*** PROVIDED MATERIAL Section Begins ***

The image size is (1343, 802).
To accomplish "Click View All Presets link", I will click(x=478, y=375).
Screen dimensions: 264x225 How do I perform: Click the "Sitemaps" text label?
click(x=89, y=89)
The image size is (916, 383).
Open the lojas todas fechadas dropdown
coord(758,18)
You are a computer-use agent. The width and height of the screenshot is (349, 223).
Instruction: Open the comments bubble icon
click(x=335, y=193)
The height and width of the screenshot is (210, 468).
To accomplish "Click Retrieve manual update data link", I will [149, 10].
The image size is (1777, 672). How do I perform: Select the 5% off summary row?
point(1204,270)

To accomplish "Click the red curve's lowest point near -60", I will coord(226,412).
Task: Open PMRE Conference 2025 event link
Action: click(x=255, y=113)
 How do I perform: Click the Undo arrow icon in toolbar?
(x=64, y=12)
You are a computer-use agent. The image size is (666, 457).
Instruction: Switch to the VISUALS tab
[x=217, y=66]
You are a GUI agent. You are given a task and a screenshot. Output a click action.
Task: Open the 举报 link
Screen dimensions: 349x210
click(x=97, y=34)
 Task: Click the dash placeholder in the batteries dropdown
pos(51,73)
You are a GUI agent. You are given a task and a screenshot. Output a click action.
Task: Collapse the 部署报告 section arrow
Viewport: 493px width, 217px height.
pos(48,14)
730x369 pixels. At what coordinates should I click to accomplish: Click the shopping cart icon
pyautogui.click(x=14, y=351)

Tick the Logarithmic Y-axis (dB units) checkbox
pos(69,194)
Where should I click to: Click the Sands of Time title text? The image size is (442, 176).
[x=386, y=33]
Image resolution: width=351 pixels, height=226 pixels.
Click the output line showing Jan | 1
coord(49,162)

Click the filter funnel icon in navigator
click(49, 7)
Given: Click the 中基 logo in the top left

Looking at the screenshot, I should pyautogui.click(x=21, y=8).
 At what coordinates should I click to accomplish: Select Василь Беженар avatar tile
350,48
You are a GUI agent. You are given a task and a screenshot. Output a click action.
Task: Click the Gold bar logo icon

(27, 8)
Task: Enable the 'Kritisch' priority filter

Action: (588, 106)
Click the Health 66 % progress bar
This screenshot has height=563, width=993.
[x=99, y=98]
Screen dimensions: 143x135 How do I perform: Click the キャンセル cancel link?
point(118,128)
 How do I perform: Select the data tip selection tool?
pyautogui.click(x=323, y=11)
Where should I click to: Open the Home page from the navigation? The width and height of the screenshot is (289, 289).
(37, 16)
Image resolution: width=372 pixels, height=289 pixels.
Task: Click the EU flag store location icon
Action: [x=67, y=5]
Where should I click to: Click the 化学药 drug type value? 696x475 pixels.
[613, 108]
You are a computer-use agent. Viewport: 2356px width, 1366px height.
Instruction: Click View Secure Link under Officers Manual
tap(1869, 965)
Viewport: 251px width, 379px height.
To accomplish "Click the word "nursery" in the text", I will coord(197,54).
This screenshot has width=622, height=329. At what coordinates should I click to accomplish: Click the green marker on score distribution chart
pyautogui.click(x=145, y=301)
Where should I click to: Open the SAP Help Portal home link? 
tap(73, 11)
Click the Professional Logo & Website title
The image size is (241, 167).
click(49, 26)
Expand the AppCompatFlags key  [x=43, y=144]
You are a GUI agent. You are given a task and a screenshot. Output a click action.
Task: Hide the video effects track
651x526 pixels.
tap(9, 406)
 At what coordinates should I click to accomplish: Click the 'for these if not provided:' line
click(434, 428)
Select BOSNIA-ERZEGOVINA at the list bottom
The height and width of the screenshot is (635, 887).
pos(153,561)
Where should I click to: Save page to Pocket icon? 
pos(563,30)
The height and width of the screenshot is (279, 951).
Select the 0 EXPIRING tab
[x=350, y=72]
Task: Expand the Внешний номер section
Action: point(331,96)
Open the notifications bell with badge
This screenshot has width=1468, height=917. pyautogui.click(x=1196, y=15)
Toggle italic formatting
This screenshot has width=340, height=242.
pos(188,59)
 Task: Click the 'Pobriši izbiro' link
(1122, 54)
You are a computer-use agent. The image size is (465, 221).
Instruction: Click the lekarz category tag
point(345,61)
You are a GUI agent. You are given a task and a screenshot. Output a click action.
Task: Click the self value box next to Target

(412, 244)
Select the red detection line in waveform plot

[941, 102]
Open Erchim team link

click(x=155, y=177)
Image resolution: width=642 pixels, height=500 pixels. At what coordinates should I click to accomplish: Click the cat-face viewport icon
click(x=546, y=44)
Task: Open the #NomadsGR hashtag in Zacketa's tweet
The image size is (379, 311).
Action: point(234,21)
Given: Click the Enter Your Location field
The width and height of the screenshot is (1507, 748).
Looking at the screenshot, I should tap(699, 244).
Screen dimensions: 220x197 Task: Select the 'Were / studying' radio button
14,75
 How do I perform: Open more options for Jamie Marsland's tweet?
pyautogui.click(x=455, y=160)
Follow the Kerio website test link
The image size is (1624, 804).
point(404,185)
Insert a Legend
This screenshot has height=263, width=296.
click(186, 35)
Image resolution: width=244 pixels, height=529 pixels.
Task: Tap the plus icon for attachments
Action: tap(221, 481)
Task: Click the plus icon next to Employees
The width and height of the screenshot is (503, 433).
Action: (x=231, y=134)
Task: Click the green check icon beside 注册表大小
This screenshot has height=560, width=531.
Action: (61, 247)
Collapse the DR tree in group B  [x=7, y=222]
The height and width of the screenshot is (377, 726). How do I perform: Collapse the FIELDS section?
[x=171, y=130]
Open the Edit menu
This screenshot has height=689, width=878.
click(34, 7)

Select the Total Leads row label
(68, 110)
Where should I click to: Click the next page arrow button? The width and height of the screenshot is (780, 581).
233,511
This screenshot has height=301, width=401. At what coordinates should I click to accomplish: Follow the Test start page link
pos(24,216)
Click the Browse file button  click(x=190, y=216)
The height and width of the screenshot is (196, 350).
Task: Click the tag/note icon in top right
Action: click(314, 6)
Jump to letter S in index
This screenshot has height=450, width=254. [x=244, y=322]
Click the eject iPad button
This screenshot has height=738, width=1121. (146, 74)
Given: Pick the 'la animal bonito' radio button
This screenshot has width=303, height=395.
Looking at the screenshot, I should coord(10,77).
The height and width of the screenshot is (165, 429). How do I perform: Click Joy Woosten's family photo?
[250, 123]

*** PROVIDED MATERIAL Section Ends ***

**REQUIRED WORK:**
Everything from the line with "Given: Pick the" through the end of the listing, both ends included, needs to be transcribed exactly, with no other lines.

**ANSWER TO THE EXERCISE:**
Given: Pick the 'la animal bonito' radio button
This screenshot has width=303, height=395.
Looking at the screenshot, I should coord(10,77).
The height and width of the screenshot is (165, 429). How do I perform: Click Joy Woosten's family photo?
[250, 123]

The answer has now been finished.